=== Section Start ===

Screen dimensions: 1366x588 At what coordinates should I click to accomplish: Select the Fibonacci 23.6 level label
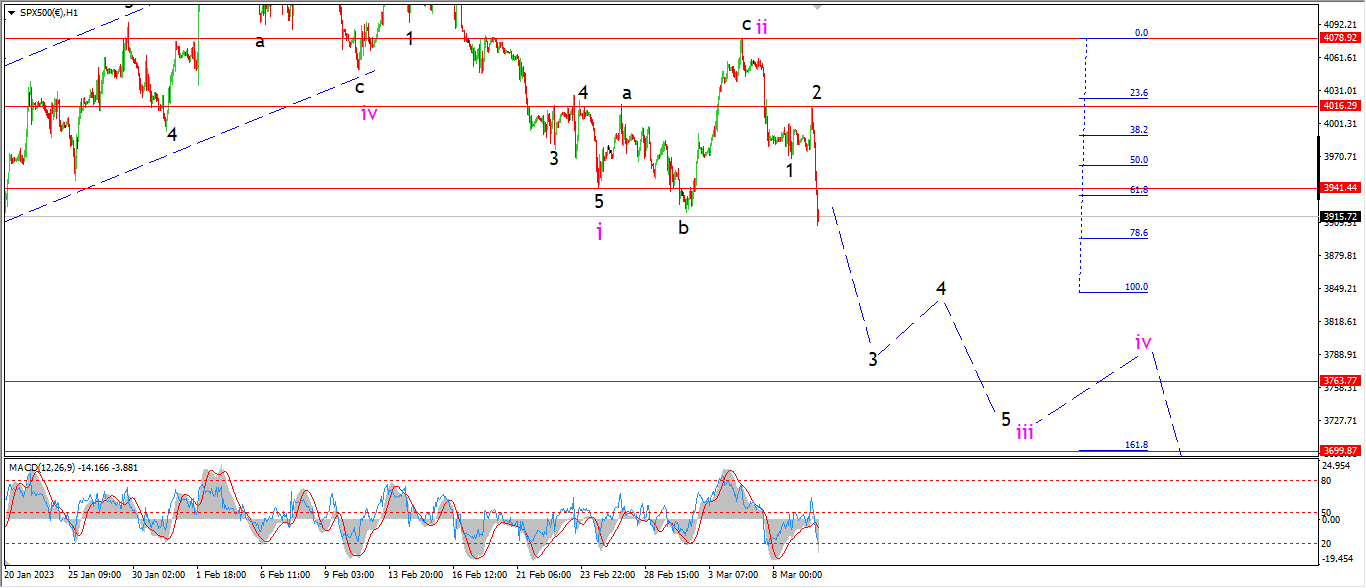point(1138,93)
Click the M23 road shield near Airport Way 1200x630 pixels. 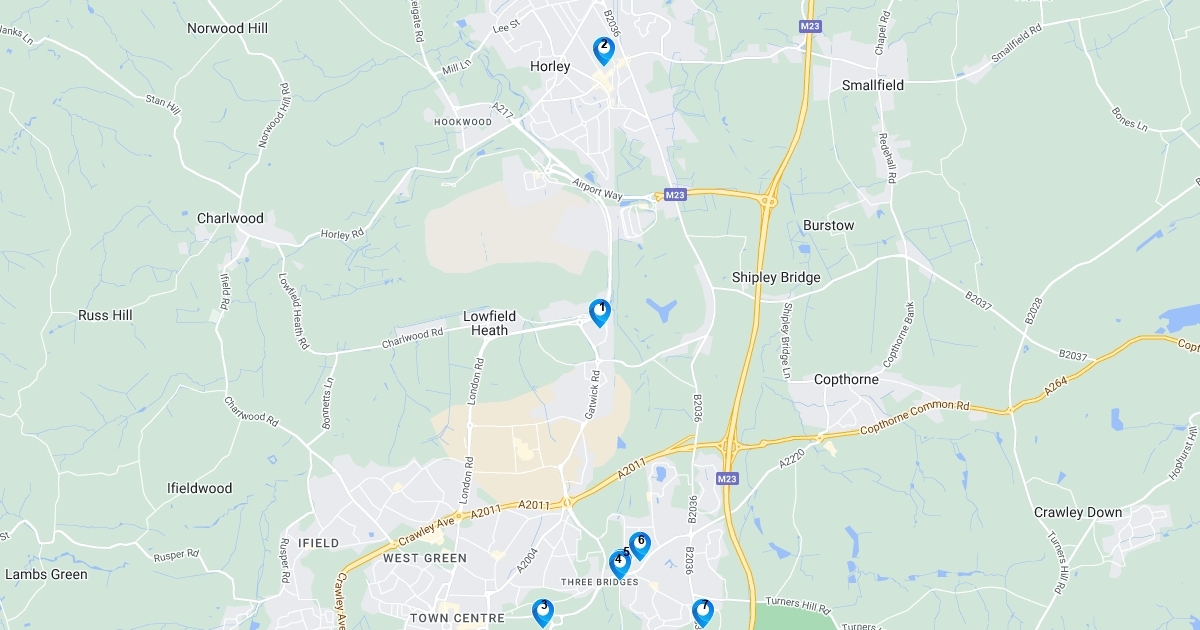[675, 196]
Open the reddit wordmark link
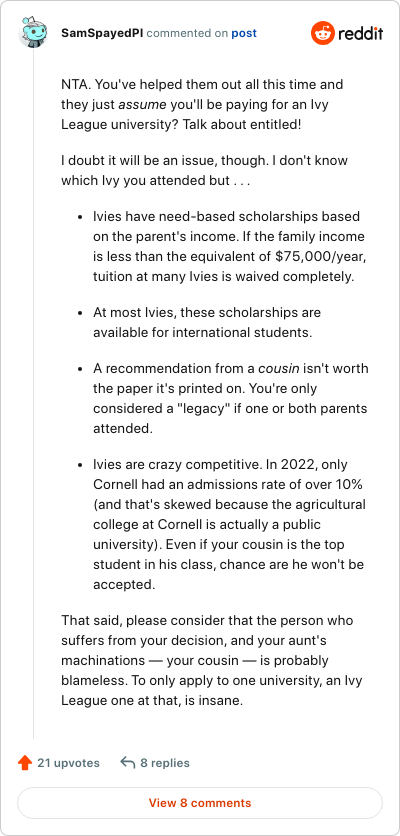This screenshot has width=400, height=836. [x=361, y=34]
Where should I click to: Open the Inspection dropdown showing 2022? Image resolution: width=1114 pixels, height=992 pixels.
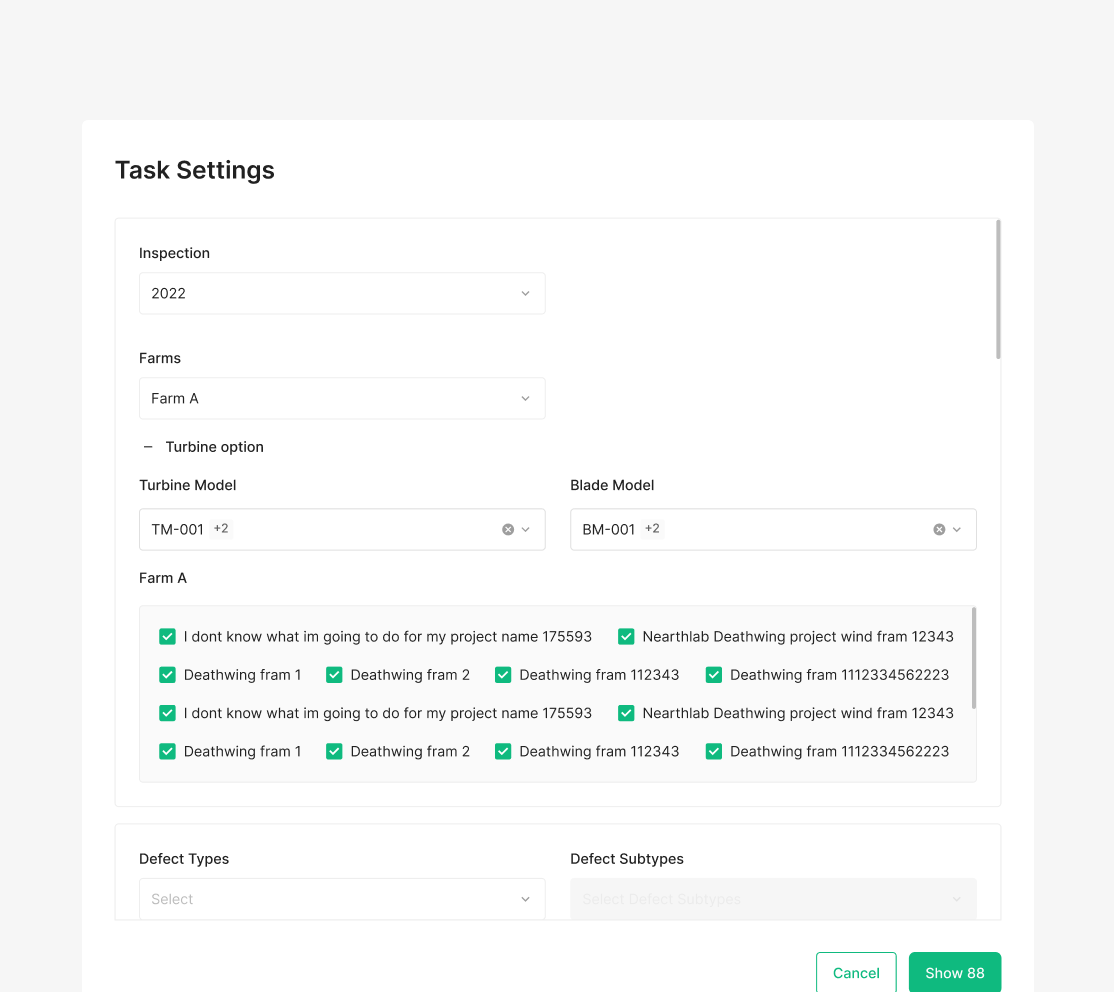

=== Section End ===

Directions for this task:
What is needed is an exact restatement of every line from the line containing "Open the reddit wordmark link" through the last line of the records, minus any pictures.

Exercise output:
Open the reddit wordmark link
This screenshot has width=400, height=836. [x=361, y=34]
Where should I click to: Open the Inspection dropdown showing 2022? Image resolution: width=1114 pixels, height=992 pixels.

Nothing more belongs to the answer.